In May 2022, DWP blamed the lengthening AtW queue on the number of disabled people who were starting new jobs.
It claimed it was “working hard” to make sure applications were “progressed as soon as possible”, through recruiting new staff and introducing overtime working.
Tom Pursglove, the new minister for disabled people, delivered a similar defence last November, when he told Labour’s shadow work and pensions secretary, Jon Ashworth, that there had been “a significant increase in applications over the last year” and that DWP had “recruited new staff to meet the increased demand and reduce the time it takes to make decisions”.
He also claimed the department was “transforming the Access to Work service through increased digitalisation, that will make the service more efficient, will make the application process easier, and improve the time taken from application through to decision”.
This week, DWP again blamed a significant increase in applications and again claimed it had recruited new staff to meet the increased demand and reduce the time it takes to make decisions.
A DWP spokesperson said: “We have hired extra staff and are testing a new digital claims system to make sure everyone entitled to Access to Work support receives timely help.
“Anyone starting work within four weeks is fast-tracked, while our improvements have seen processing times fall in the last year.”
The concerns over Access to Work inefficiency are long-standing.

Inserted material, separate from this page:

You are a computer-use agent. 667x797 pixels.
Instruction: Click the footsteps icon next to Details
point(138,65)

A report commissioned by Inclusion London found in 2017 that the scheme was “a cornerstone of the movement for equality and civil rights for Deaf and disabled people in the UK” but had been “beset with so much bureaucratic incompetence and obstructionism in recent years that, in many respects, Access to Work is no longer fit for purpose”.

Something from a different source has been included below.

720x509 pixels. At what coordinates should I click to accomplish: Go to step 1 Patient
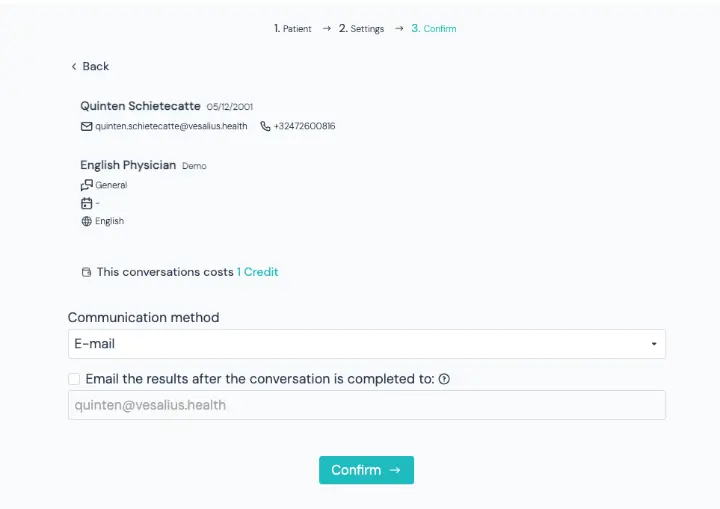click(292, 28)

The new figures came as a report from the Commons work and pensions committee criticised the Access to Work scheme for being “highly bureaucratic in terms of the evidence and administration of paperwork required to apply for, renew or claim back costs”.
The committee’s report on the government’s employment programmes says the system is “outdated and often unable to accept online document submission or e-signatures”.
The committee concluded: “A system that requires applications and claims must be sent in by hand acts as a practical barrier to support.”
The report calls for DWP to update its Access to Work document submission process by the end of this year so all documentation can be submitted online.